» **Exercise directions**: Convert the stretch of the listing from the line containing "This screenshot has width=1417, height=886." through the line containing "Action: 237,30" into a Markdown table with columns "Row" and "Line", one row per line and blank lines omitted.

Word and element location records
================================
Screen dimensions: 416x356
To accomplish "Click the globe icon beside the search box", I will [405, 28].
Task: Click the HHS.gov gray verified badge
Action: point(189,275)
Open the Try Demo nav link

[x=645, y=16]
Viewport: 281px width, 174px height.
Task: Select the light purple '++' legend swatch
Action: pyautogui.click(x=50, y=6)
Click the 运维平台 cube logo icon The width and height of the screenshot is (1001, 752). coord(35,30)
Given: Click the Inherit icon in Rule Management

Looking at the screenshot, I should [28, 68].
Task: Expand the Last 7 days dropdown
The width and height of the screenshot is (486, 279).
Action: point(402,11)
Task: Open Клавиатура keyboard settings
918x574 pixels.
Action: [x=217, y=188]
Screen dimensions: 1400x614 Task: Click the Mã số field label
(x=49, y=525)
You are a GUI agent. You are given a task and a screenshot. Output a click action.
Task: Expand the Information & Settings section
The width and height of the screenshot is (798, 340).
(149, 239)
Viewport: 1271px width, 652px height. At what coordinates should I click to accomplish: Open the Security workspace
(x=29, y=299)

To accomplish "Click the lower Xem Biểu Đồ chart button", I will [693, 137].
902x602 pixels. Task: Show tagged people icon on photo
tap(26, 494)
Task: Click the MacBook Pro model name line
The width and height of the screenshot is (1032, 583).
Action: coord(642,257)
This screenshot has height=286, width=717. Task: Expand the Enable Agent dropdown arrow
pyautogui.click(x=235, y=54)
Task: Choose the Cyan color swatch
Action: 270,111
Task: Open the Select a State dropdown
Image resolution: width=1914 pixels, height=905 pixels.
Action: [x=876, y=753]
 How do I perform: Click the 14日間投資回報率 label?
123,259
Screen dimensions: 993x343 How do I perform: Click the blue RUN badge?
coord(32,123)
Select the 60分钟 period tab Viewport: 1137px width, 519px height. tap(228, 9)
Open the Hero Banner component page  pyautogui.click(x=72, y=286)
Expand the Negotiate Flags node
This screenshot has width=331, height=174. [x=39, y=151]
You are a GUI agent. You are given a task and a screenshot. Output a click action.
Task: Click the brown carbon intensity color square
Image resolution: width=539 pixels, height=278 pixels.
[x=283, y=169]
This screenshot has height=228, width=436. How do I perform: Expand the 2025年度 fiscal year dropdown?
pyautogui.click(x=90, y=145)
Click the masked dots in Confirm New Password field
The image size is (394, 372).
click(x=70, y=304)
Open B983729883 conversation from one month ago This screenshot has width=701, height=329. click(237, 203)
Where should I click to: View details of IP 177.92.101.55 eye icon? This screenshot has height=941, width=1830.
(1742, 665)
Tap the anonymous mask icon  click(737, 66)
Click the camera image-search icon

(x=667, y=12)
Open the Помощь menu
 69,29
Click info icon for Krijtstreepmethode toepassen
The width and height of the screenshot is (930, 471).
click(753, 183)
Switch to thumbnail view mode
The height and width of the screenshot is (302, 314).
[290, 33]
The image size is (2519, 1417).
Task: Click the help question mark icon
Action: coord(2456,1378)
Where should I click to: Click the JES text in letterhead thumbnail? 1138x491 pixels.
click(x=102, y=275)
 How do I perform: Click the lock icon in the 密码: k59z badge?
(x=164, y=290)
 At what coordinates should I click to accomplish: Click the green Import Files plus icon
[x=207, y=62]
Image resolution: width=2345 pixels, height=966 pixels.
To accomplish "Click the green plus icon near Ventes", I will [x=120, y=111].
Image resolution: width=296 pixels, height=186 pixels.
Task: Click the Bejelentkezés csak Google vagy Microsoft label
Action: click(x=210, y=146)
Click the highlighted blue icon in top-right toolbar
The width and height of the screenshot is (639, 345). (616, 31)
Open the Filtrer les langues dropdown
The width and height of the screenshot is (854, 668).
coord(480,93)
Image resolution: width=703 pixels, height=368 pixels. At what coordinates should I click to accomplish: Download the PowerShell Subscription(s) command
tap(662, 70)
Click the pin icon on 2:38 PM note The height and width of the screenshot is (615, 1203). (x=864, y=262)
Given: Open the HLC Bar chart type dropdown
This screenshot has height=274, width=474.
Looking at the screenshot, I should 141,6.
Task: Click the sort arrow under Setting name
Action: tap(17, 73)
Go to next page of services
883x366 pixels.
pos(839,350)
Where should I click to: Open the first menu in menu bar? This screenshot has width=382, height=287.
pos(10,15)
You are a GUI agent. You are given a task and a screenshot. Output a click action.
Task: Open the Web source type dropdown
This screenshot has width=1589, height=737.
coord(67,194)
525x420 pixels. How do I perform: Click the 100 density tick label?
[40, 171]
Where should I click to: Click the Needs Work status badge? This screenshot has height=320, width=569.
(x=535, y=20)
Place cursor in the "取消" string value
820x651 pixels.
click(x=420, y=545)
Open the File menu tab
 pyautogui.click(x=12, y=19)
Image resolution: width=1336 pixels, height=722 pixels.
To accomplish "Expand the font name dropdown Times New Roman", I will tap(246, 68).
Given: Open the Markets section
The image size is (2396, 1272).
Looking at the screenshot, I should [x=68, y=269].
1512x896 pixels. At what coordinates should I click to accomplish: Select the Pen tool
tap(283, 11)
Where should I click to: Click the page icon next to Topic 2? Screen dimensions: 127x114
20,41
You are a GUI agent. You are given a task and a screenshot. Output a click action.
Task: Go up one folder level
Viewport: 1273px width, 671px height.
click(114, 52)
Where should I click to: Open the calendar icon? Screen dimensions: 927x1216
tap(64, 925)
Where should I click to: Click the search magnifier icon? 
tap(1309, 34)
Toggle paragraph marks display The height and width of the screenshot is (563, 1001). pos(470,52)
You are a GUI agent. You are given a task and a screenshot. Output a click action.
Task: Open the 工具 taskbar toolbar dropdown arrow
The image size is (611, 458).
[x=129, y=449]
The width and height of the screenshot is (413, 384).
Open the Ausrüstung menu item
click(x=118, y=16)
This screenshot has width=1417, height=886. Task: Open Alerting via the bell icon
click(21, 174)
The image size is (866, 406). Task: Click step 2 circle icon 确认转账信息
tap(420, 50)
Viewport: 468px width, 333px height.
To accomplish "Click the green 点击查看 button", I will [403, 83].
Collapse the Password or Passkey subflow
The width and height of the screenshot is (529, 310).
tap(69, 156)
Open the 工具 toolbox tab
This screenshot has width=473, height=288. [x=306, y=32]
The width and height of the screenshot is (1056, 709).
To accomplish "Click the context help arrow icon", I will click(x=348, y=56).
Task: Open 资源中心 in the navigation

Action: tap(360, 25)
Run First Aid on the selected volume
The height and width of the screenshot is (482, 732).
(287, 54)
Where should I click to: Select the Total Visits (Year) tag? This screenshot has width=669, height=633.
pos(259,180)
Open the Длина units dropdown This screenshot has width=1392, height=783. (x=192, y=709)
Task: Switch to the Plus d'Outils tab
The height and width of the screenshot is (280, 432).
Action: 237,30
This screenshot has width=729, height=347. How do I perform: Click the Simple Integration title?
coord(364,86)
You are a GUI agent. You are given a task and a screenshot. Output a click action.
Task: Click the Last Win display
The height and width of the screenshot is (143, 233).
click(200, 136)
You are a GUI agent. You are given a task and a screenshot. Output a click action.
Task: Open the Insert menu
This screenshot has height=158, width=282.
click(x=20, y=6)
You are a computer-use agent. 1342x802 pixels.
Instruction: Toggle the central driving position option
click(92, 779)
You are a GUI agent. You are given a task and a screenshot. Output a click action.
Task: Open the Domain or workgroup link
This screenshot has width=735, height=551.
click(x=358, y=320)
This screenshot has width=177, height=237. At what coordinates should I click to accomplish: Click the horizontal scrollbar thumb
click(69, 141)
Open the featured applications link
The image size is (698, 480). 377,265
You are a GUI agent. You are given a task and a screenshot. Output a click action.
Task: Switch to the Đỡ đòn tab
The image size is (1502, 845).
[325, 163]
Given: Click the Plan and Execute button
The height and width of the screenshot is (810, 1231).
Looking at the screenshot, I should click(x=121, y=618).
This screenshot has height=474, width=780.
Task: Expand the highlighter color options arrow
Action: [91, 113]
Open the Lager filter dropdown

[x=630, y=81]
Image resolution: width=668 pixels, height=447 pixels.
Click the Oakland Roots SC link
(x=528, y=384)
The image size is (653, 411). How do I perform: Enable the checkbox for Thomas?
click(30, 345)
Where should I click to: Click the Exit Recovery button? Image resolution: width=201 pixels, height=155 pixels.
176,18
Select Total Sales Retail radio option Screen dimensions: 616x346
================================
» **Response to this task**:
| Row | Line |
|---|---|
| 1 | This screenshot has width=1417, height=886. Task: Open Alerting via the bell icon |
| 2 | click(21, 174) |
| 3 | The image size is (866, 406). Task: Click step 2 circle icon 确认转账信息 |
| 4 | tap(420, 50) |
| 5 | Viewport: 468px width, 333px height. |
| 6 | To accomplish "Click the green 点击查看 button", I will [403, 83]. |
| 7 | Collapse the Password or Passkey subflow |
| 8 | The width and height of the screenshot is (529, 310). |
| 9 | tap(69, 156) |
| 10 | Open the 工具 toolbox tab |
| 11 | This screenshot has width=473, height=288. [x=306, y=32] |
| 12 | The width and height of the screenshot is (1056, 709). |
| 13 | To accomplish "Click the context help arrow icon", I will click(x=348, y=56). |
| 14 | Task: Open 资源中心 in the navigation |
| 15 | Action: tap(360, 25) |
| 16 | Run First Aid on the selected volume |
| 17 | The height and width of the screenshot is (482, 732). |
| 18 | (287, 54) |
| 19 | Where should I click to: Select the Total Visits (Year) tag? This screenshot has width=669, height=633. |
| 20 | pos(259,180) |
| 21 | Open the Длина units dropdown This screenshot has width=1392, height=783. (x=192, y=709) |
| 22 | Task: Switch to the Plus d'Outils tab |
| 23 | The height and width of the screenshot is (280, 432). |
| 24 | Action: 237,30 |